4 A suspensão de programas e políticas de acesso à escolarização que afetam a garantia constitucional de universalização da educação básica e a expansão da educação superior. A reforma do Ensino Médio, feita arbitrariamente via medida provisória, sem discussão com educadores e entidades do campo educacional, e que torna essa etapa da educação básica ainda mais excludente, rebaixando a formação de discentes e de docentes (polivalência e notório saber) e visando ao desmanche e à privatização da escola pública. A aprovação da terceirização irrestrita, inclusive para atividades-fim, medida cujos efeitos são a precarização nas relações de trabalho e ampliação da degradação das condições de trabalho, a supressão dos direitos dos trabalhadores, o rebaixamento salarial, a perda de direitos sociais e a redução da representação sindical, sem contar o grave prejuízo à qualidade do ensino e ao projeto pedagógico das instituições. Rompido pela leniência ou, de fato, conivência do Poder Executivo com tentativas explícitas e espúrias de censura e criminalização do magistério, como a simbolizada pela parcialidade do movimento Escola Sem Partido e suas propostas de implementação de leis da mordaça em todo o país.
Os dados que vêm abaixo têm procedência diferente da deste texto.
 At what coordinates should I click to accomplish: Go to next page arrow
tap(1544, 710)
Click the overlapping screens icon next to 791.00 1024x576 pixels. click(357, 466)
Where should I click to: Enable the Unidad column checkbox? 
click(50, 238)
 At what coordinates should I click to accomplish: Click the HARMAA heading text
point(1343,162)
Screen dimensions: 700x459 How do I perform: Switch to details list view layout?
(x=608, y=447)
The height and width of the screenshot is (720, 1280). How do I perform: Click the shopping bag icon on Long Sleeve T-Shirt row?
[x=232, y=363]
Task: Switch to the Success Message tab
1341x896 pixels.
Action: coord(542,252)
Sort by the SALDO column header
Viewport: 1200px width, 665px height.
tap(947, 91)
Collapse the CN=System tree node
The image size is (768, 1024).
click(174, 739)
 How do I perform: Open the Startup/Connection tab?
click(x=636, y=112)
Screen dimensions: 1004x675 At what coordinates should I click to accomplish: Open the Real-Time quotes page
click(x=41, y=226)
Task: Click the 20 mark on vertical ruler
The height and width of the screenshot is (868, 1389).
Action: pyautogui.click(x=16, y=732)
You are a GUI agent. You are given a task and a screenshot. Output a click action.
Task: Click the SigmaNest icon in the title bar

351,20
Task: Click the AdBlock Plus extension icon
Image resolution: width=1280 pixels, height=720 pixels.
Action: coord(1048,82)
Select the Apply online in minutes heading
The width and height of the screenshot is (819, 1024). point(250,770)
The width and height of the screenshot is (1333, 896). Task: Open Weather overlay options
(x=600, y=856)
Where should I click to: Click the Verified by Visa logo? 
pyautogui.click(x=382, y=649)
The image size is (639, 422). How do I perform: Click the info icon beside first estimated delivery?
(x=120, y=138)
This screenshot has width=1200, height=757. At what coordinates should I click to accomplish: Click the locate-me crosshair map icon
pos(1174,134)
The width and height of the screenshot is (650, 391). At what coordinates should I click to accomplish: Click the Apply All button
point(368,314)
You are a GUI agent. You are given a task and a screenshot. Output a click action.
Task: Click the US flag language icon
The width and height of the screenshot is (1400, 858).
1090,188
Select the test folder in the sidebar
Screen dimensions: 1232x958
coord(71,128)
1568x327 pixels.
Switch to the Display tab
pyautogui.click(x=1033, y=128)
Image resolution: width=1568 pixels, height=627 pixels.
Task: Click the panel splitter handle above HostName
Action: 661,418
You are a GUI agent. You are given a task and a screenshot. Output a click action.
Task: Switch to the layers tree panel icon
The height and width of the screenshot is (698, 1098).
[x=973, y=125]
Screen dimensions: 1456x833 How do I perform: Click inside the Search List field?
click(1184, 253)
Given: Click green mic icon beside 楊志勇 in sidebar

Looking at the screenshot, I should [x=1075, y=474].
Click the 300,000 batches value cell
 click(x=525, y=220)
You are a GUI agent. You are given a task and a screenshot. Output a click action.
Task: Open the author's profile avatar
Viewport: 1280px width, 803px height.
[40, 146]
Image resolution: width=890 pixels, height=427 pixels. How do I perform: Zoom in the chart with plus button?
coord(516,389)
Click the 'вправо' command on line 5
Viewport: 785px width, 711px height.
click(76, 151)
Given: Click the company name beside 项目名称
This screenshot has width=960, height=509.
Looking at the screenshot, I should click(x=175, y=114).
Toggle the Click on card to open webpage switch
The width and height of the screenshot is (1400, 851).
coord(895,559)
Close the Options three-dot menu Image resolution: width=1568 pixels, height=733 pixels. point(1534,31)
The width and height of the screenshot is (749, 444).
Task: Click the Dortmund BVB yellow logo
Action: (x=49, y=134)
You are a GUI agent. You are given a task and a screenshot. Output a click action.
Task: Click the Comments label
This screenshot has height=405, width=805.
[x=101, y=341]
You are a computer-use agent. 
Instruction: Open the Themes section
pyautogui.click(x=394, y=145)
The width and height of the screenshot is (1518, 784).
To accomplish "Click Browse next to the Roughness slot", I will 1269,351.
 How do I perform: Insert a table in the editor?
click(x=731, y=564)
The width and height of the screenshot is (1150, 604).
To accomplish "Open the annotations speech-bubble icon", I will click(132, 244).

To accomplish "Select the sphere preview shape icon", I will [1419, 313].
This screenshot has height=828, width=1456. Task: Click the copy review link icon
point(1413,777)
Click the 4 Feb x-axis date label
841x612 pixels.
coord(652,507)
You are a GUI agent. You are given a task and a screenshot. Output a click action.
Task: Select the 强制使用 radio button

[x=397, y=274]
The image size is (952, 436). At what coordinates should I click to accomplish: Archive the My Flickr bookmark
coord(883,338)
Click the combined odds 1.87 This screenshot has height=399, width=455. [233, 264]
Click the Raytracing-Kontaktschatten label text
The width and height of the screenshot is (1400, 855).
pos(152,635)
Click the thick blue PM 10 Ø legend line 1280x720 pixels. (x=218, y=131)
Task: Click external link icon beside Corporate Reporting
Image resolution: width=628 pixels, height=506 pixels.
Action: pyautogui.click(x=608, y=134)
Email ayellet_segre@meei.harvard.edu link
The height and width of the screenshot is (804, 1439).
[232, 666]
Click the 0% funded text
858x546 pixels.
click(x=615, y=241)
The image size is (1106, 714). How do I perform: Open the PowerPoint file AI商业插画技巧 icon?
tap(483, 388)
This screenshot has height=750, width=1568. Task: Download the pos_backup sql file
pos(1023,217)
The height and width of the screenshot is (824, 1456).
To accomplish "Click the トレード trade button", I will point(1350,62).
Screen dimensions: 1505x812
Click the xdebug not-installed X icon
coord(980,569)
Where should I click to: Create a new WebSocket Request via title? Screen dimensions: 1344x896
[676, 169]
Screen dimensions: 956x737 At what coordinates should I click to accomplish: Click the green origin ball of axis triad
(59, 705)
O aparelhamento do Conselho Nacional de Educação (CNE), e a ingerência e recomposição à revelia do Fórum Nacional de Educação (FNE) com a exclusão de entidades históricas do campo educacional e a abertura do órgão aos interesses do capital privado e pela nítida intenção do Ministério da Educação de inviabilizar a realização da Conae/2018 nos moldes democráticos previstos no Regimento do FNE e com ampla participação social. À luz das questões destacadas anteriormente, compreendemos fundamental que se reveja: a) a falta de coerência teórica no documento; b) o descompromisso com o projeto social de escola democrática; c) o aligeiramento das discussões para sua aprovação. Portanto, solicitamos que os prazos sejam reconsiderados e estendidos, de modo a garantir um envolvimento mais efetivo das áreas e, consequentemente, a publicação de um documento que represente, de fato, os anseios e conquistas da Educação Básica brasileira. Diante desse cenário, a UFSC, por defender o fortalecimento da educação pública, gratuita, inclusiva, laica, crítica e de qualidade socialmente referenciada, contrapõe-se à 3ª versão da Base Nacional Comum Curricular. Este posicionamento marca a defesa da UFSC

5 em relação aos avanços e aos espaços de interlocução conquistados após décadas de muita luta e que agora estão sendo destruídos e/ou usurpados pelo atual golpe político, respaldado pelos poderes midiático e jurídico e seu comprometimento com o capital estrangeiro e com as grandes corporações.